陽人副住職は護摩の疲れも見せず、火焔で火照った顔のまま次のように講話を始めました。

「護摩に参加された多くの方々から、願いが成就したとの報告を幾つも受けます。本当に護摩は目に見える形の利益があります。でも実は目に見えない利益こそ大事です。
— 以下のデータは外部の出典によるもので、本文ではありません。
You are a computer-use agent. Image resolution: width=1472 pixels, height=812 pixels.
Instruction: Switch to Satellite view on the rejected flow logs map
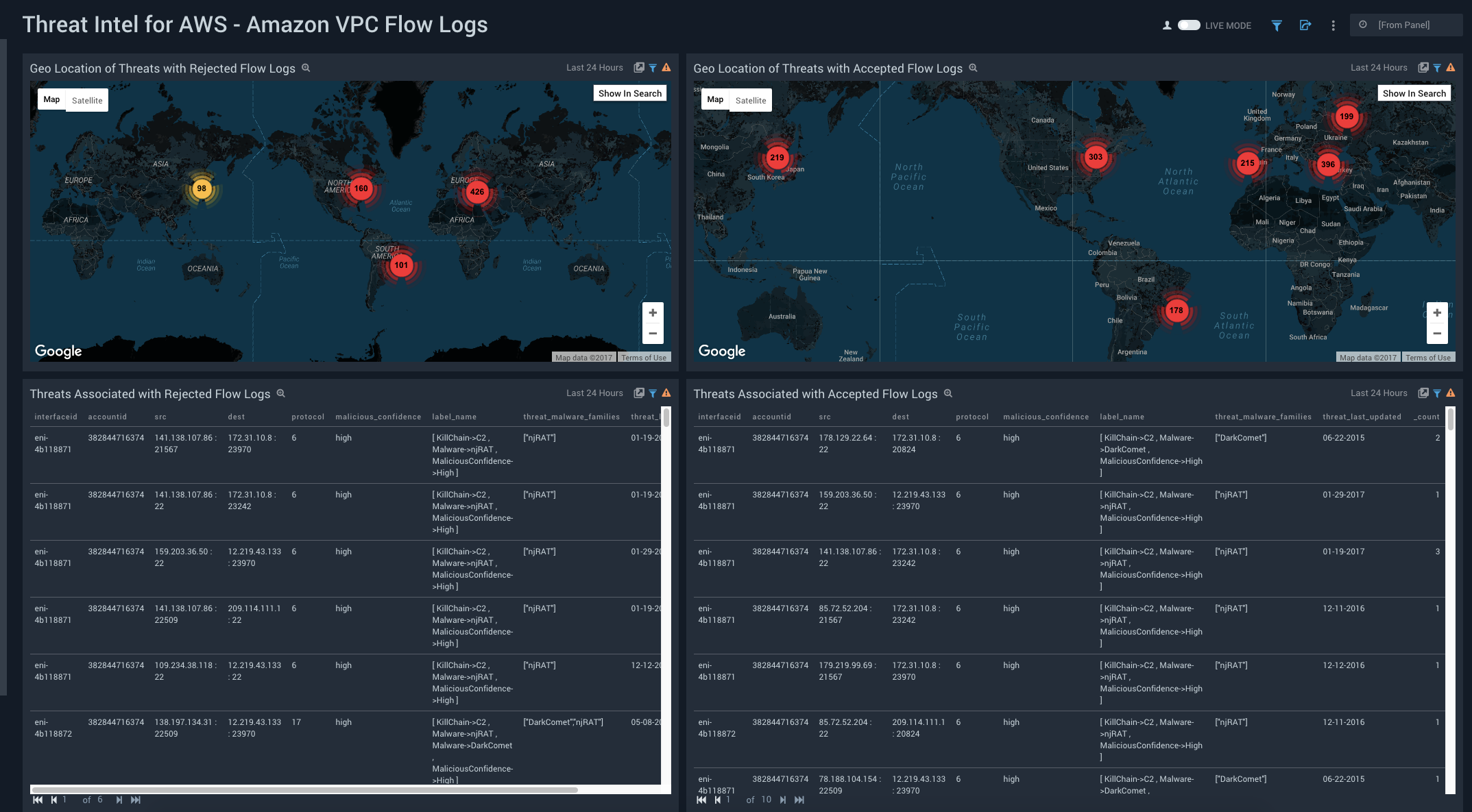point(87,100)
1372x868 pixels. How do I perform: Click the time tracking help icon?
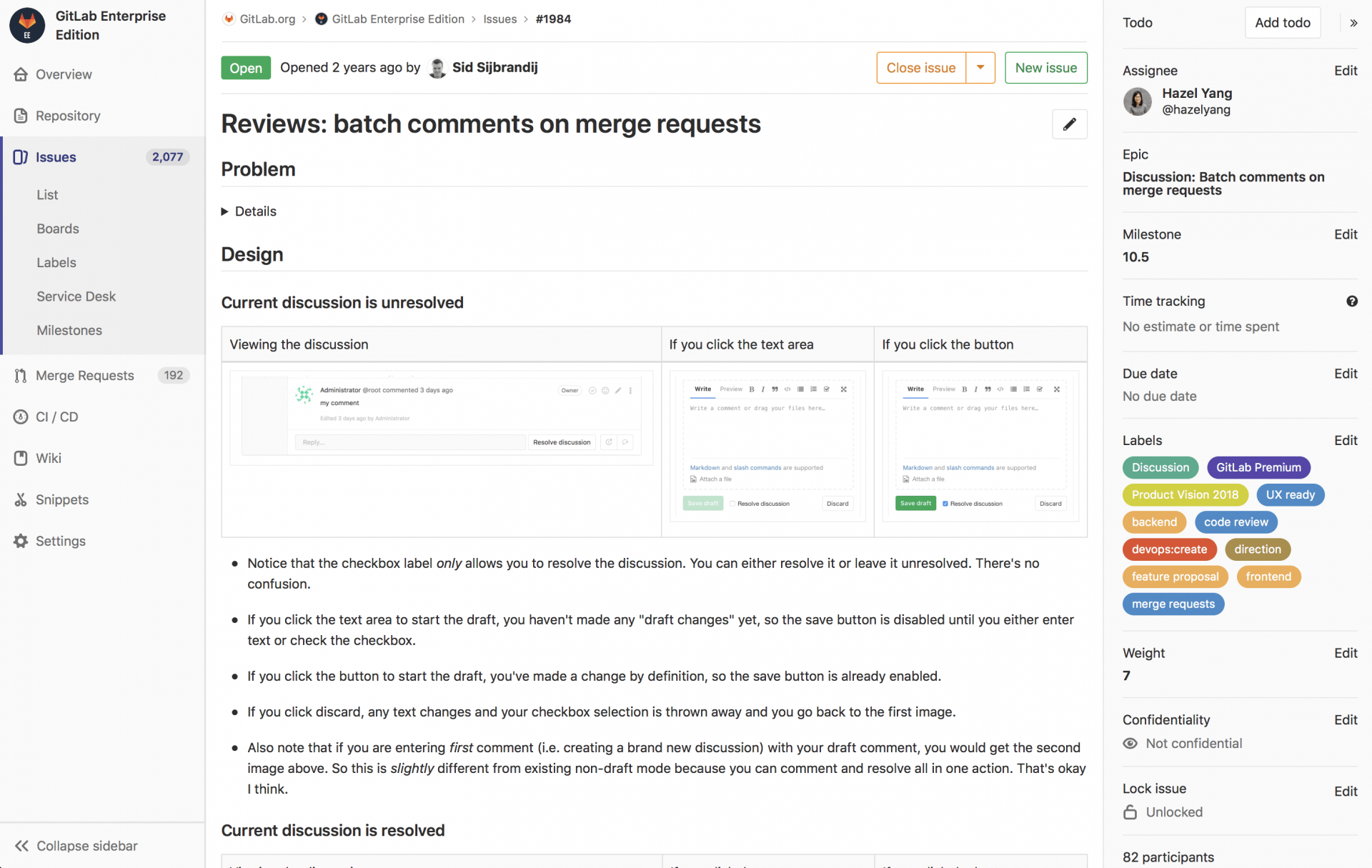pyautogui.click(x=1352, y=301)
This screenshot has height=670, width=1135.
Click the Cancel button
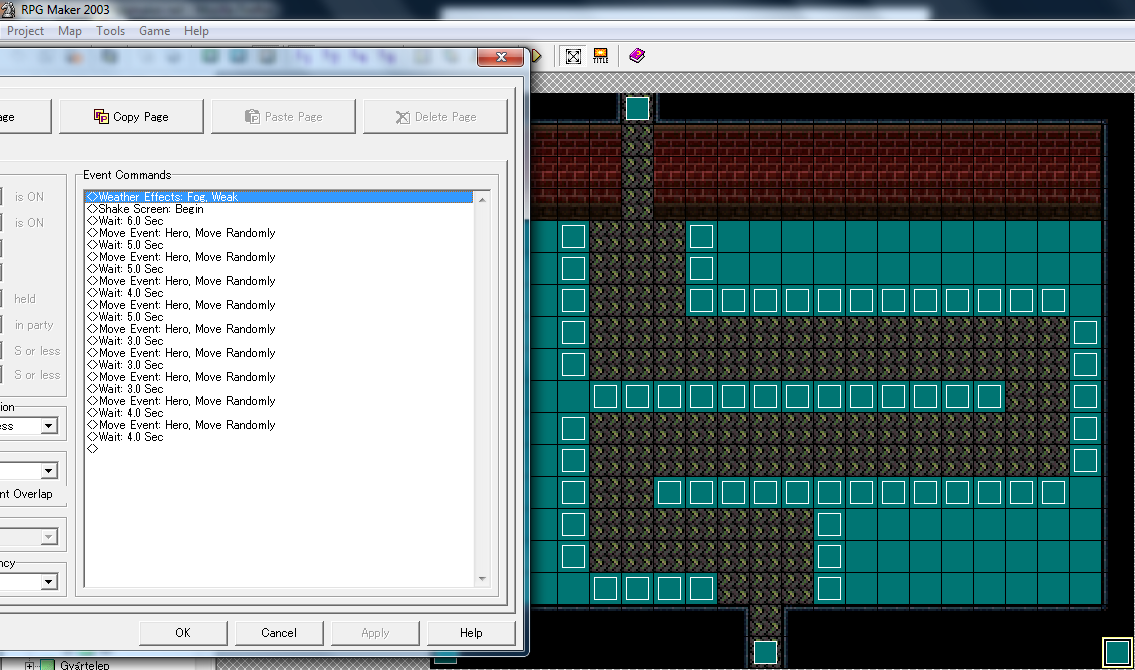pyautogui.click(x=279, y=633)
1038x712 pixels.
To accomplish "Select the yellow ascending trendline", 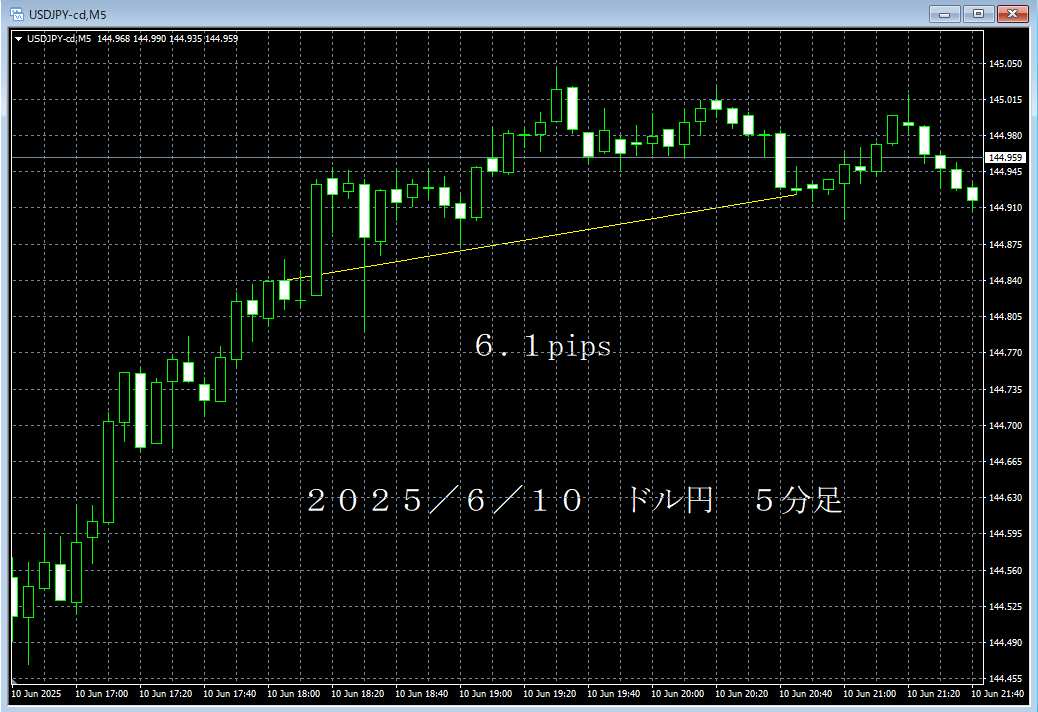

護摩で大事なことは不動明王と火焔と一体となることです(三平等)。不動明王像はとても厳しい姿をしていますが、厳しさは私たちの成長には欠くべからざるものです。何故なら私たちはすぐに成長しない状態に馴染んでしまうからです。そして不動明王の心内は大日如来の慈悲そのものです。火焔は智を現しています。仏教の智は暗闇の中で衆生を導く法灯です。私達は護摩によって不動明王と法灯と一体になります。そして不動明王が私達の心内に移ります。これが目に見えない利益です。だから護摩を行った後の私の心はスッキリしています。
護摩の後では智に従って生活し、周りの人々に優しく接しましょう。周りの人々を愛すれば愛するほど、私たちは周りの人々から愛されるでしょう。それが私たちに幸せやチャンスや幸運をもたらしてくれます。」
妻と僕はこの講話から多くを学び、護摩の利益(加持)とはそういうものであることが少しわかりました。では、心内の不動明王はどう働くのだろう?という疑問が芽生えました。陽人副住職はそれには触れなかったので、今までの自分の経験をもとに考えてみました。心の中にはもう一人の自分がいるとよく聞きます、そのもう一人の自分がきっと不動明王の智を帯びるのでしょうね。そして剣で自分の貪瞋痴を切り離したり、他者や社会に対するネガティブな感情を切り落としてくれる。さらに自分自身を貪瞋痴の泥沼に落ちぬようにロープで救い出してくれるのでしょう。それとも 心の中の不動明王は「本気でやれ」と叱咤しているのかもしれない。

でもちょっと待って。意識しようがしまいが僕たち日本人は心があることがわかっていて、その心に不動明王を移すことは感覚的に理解でき、さらにはそれぞれの心には神(仏性)が宿っている、ということもなんとなく知っています。ただ残念ながらそのことを日々の生活で忘れてしまうので、僕たちは時々お寺や神社に行って思い出すべきなのでしょう。
もちろん外国人にも心はあります。だから外国人もお寺や神社に行くべきでしょ?ね、護摩に行きましょう!